How to overcome this? Practice. Regular and compassionate. Consistent. And companionship.

Tod's writing:

He sprung into the white open expanse of his blank notebook page as if he was diving into a swimming pool of milk.  When he surfaced, breathless, blinking away the liquid pearls from his eyelashes, he was astonished to find that he’d written an entire story.
            The story was about a man who wrote stories, but hadn’t always been able to do so because the stories got stuck on their way out, they spoke in languages the man didn’t understand, so he didn’t know how to write them down, how to spell them.  It was a matter that came before the actual craft of writing itself, because he had to learn the language the stories were speaking.
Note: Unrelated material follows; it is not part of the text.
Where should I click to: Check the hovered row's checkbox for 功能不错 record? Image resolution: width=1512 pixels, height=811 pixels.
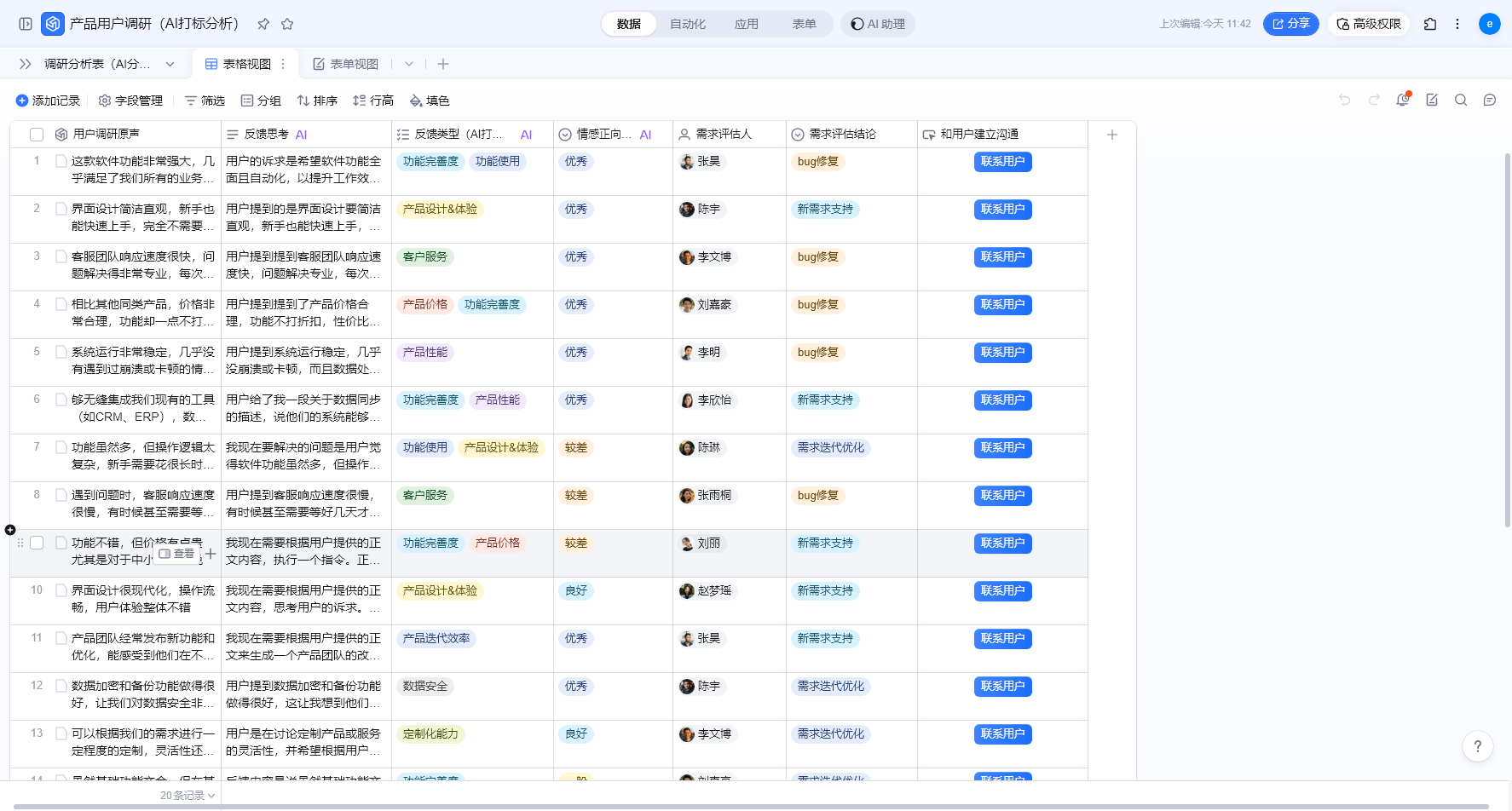pyautogui.click(x=37, y=543)
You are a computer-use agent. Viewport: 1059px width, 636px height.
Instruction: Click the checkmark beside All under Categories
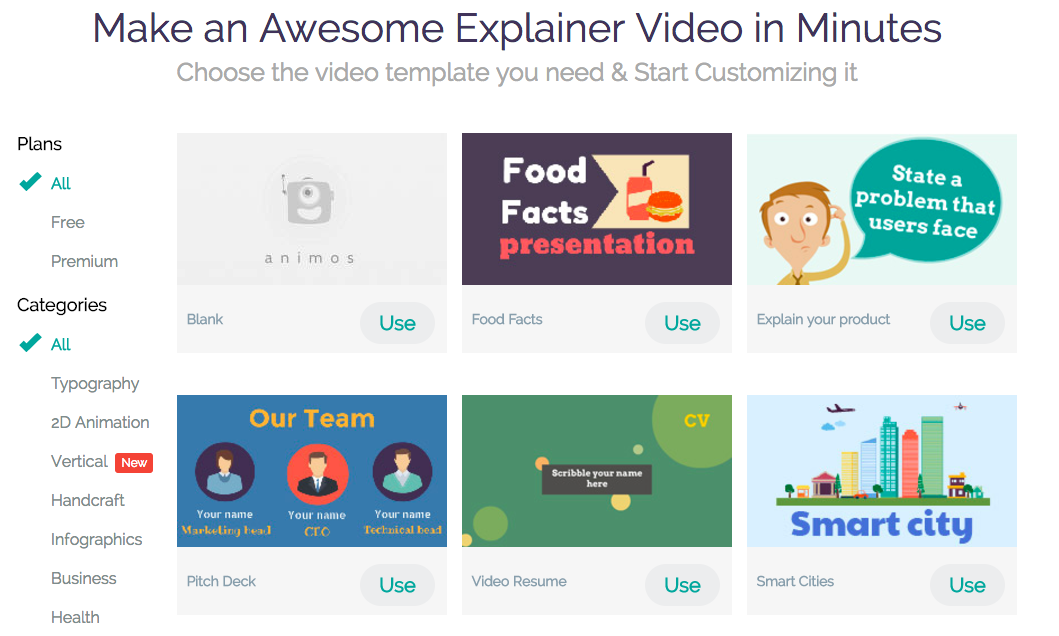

            For a while, he got around this difficulty by writing stories in a made-up language of his own that was just different enough, just intoned with a flavor of the exotic, that it passed as a real language among the other members of his writing group.  They believed the man was on to something, that he had tapped into some important new voice, and they were happy to listen to his stories even if they weren’t always sure what he was writing about. 
            The man felt a fraud for this, and punished himself for it in odd ways, such as writing strange and beautiful lines that earned him gasping praise from the others, when he knew deep within himself that he didn’t deserve it.  The man was actually wrong and his friends were right, but that story took a long time to write itself out in the man’s notebook.  But the man played along.
            Some mornings the white paper of his notebook had a resistant skin, like the little vinyl-ish layer on top of a bowl of pudding.  He had to poke at it with the tip of his pen and peel it back to be able to write anything.  And then the pudding beneath the skin would be lumpy and yielding, often unable to sustain the shape of the words and thoughts that were placed upon it. 
            Other days the notebook page would be like a still sea in a fog bank, unable to bear the weight of even the faintest beginning of a story, which would slip beneath the surface and disappear, leaving only the faintest ring of ripples to show that a story had even begun to be dreamed. 
            And then, rarely, the page would open up like a great maw, the hungry white mouth of some hunted leviathan, and swallow the first words of a story along with a good chunk of the writer’s hand and arm, still clutching its twitching pen.
            These experiences frightened the man, but they didn’t keep him from writing.  In a strange way, they fortified him, for the process of writing became a succession of stories in their own write [sic] upon which he could reflect.
            Sometimes wild dogs came in motley packs to circle the white pool of his notebook page.  They’d skulk warily along the spiral binding, sneak closer in the black shadow of the cardboard covers, and then, one by one, kneel and sip from the milky pool.  He’d watch, holding his breath, not daring to move, as their lithe, hairy forms emerged from the shadows, sipped and withdrew.  And when they were gone, he’d make little sketches of them where he was supposed to be writing words, an attempt to capture something of the poignant darkness they carried with them, and nourished within their bodies with sips of milk.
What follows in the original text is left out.